Attenzione alle variazioni degli ormoni
Eppure nel nostro organismo circolano decine di ormoni le cui variazioni possono fare da apripista a moltissime patologie, dall’obesità al diabete, dalle malattie della tiroide ai tumori neuroendocrini, dall’osteoporosi all’infertilità, fino a oltre 400 malattie rare direttamente correlate al sistema endocrino.

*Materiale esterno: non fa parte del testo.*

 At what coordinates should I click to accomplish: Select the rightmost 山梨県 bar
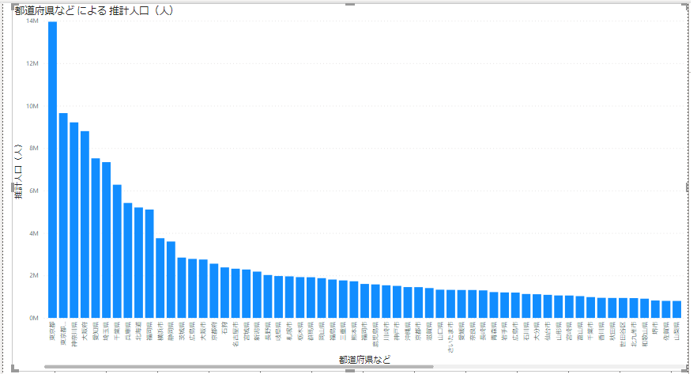point(676,309)
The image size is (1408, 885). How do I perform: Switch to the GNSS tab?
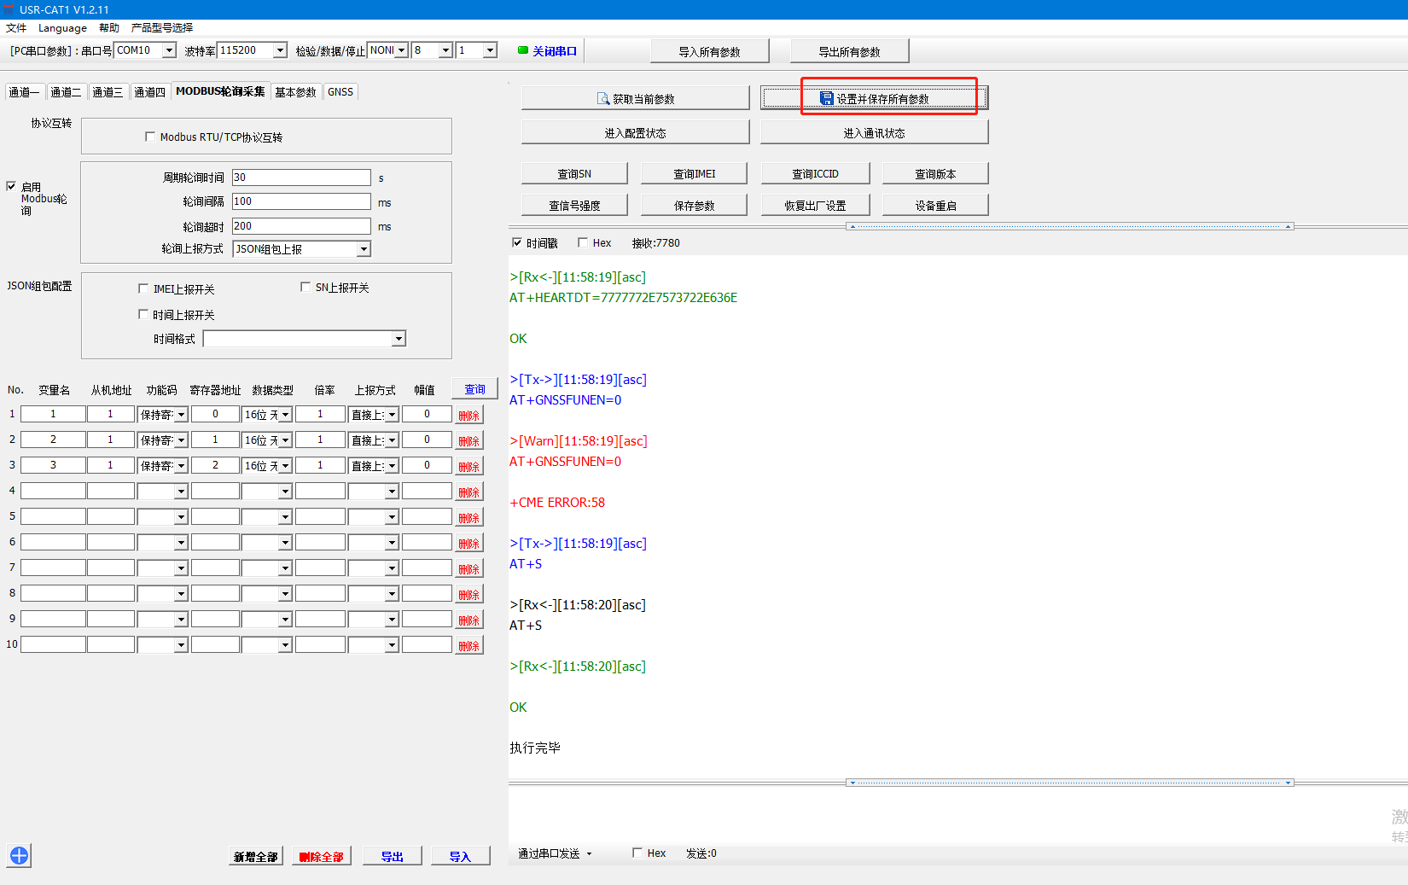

Si stima che, nell’arco della vita, 3 persone su 4 dovranno prima o poi confrontarsi con un problema ormonale.
“Gli ormoni sono i ‘registri’ della nostra salute, ma metà degli italiani non lo sa. Si tratta di messaggeri biologici prodotti dalle ghiandole endocrine come l’ipofisi, la tiroide, il pancreas, i testicoli e le ovaie. Ma anche da qualsiasi altro tessuto e organo nel nostro corpo: tessuto adiposo, stomaco e intestino, cuore, reni, pelle, polmoni e osso”, spiega Diego Ferone, presidente della Sie, la Società italiana di endocrinologia e ordinario di Endocrinologia all’Università di Genova.
Nonostante lo straordinario impatto sulla salute “la maggior parte degli italiani non sa come affrontare eventuali carenze e alterazioni e a chi rivolgersi quando queste si presentano”, sottolinea Salvatore Cannavò, presidente eletto della Sie, ordinario di Endocrinologia all’Università di Messina.
I sintomi da non sottovalutare
I sintomi a cui porre attenzione sono variazioni inspiegabili di peso, disturbi del sonno, cambiamenti nell’appetito, fragilità di unghie e capelli, stanchezza eccessiva, pelle secca, sete persistente, abbassamento del tono dell’umore, calo del desiderio sessuale e infertilità.
I consigli degli esperti
Il primo passo per mantenere l’equilibrio ormonale è “adottare uno stile di vita attivo ma equilibrato. Praticare attività fisica costante, da 90 a 150 minuti a settimana a bassa intensità è un vero e proprio workout ormonale che aumenta le endorfine e la serotonina, riduce il cortisolo e migliora la sensibilità all’insulina”, suggerisce Cannavò.
E poi seguire una dieta sana e varia, ricca di frutta e verdure fresche, cereali integrali e legumi, riducendo al minimo i cibi ultra-processati e gli zuccheri semplici che alterano gli ormoni metabolici. “Infine – aggiunge Cannavò – non dimenticare il sonno: dormire almeno 7 ore per notte, sempre alla stessa ora, regola la produzione di melatonina, cortisolo e ormone della crescita”.